Let's put aside that being the OWNER of a database object means that by default is granted all privileges to it, and that owners aren't (typically) filtered by Row Level Security.

Google "Django Postgres Tutorial" and the first link creates a superuser:

https://www.enterprisedb.com/postgres-tutorials/how-use-post...

The second link does not, but then it goes on to `GRANT ALL PRIVILEGES ON DATABASE` to that user:

https://www.section.io/engineering-education/django-app-usin...

The documentation has a handy guide on creating superusers through the web interface, and touts what a great feature it is!

https://djangocentral.com/creating-super-user-in-django/

To a security conscious DBA, this is insanity. Yes, you can lock down a Django app just like PostgREST in fact, and add some code to do SET ROLE and all that just like PostgREST, but no one does because the documentation on database setup in the Django does doesn't even mention superusers:

https://docs.djangoproject.com/en/3.2/ref/settings/#std:sett...

minusf · on Nov 30, 2021

let's not put it aside. i find it perfectly reasonable that the DB user django uses to connect to its own database has all privileges to that database.

there are ways to limit these privileges depending on the requirements both on django and postgres level, for example to have some read only users, etc.
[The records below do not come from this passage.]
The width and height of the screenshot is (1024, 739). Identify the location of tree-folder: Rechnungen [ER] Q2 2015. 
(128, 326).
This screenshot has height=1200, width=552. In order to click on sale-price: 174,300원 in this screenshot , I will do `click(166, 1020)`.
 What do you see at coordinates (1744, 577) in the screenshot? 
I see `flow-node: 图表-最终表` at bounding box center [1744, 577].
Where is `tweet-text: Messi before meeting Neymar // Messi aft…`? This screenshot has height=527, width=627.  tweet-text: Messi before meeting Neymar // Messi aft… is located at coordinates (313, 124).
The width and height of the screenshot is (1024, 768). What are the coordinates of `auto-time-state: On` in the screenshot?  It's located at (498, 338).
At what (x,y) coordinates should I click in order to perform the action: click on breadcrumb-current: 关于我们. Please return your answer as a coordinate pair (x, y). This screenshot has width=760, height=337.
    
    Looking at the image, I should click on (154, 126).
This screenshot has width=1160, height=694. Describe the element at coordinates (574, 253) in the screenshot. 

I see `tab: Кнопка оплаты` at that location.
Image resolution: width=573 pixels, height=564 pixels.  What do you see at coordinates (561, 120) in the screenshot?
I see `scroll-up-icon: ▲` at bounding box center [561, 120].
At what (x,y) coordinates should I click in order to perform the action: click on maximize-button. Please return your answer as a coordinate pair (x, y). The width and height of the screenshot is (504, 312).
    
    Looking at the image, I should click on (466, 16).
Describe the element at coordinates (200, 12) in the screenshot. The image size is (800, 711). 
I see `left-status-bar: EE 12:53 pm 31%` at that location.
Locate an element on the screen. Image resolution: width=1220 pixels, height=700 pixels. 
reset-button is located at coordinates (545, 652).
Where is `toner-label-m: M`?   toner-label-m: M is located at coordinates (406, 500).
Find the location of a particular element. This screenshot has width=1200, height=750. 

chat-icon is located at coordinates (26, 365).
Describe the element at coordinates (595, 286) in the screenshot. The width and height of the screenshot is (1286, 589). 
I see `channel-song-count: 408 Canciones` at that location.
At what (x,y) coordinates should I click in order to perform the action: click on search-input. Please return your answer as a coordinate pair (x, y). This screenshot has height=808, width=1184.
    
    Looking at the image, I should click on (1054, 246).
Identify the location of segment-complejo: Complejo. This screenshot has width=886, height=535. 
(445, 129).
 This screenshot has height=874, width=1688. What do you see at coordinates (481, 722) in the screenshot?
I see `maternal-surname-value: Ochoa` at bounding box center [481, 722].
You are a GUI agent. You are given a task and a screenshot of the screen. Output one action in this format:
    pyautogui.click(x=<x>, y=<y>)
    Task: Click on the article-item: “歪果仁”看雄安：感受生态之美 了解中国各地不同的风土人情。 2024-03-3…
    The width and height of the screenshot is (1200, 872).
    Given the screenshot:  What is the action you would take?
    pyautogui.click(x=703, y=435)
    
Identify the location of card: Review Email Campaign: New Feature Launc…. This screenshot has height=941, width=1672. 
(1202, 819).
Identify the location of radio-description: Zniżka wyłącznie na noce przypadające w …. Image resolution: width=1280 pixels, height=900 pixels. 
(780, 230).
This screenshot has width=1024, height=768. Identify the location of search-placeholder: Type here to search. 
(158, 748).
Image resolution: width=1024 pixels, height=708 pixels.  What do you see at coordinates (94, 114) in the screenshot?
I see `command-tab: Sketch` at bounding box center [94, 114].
don't google "Django Postgres Tutorial", the only django tutorial you need is the official django tutorial.

the djangocentral article discusses django superusers, not postgres ones. a django superuser has no postgres superuser privileges, they are 2 different things.

> Django does doesn't even mention superusers

of course it does not mention superusers because django does not recommend creating db superusers for security reasons and it mentions them only in connection with installing postgres extensions, and that is a limitation of postgres, not django.

in my professional opinion a run of the mill web application does not need row level security, setting up schema-wide privileges correctly is hard enough. but if one needs it, it's one google search away that some people have tried to do it with django as well, it's a postgres concept and as such can be implemented in any other framework connecting to it.

fluidcruft · on Nov 30, 2021

There's something to be said about layers of security providing redundancy to catch errors--that's part of what goes into highly reliable operations used in aerospace and health care. If you get the postgres wrong and that's all you're relying on, then that's all you've got. If you've got the same postgres wrapped in a more rigid validation then arguably there are more bugs that need to align for a mishap. Of course the flip side is that's even more complex and more difficult to implement. The reality is people probably tend to skimp on the postgres layer's security if they're burying it deep under other things. Whether you're focusing on the postgres layer or some higher later (python or whatever), that's still just one layer of protection.

sigstoat · on Nov 30, 2021

> If you've got the same postgres wrapped in a more rigid validation then arguably there are more bugs that need to align for a mishap.

> The reality is people probably tend to skimp on the postgres layer's security if they're burying it deep under other things.

so the reality is, they don't have layers. they'll have one security layer.

best to put it in postgres, where other folks who aren't in a hurry to deploy the feature your boss wants, have tested the security model.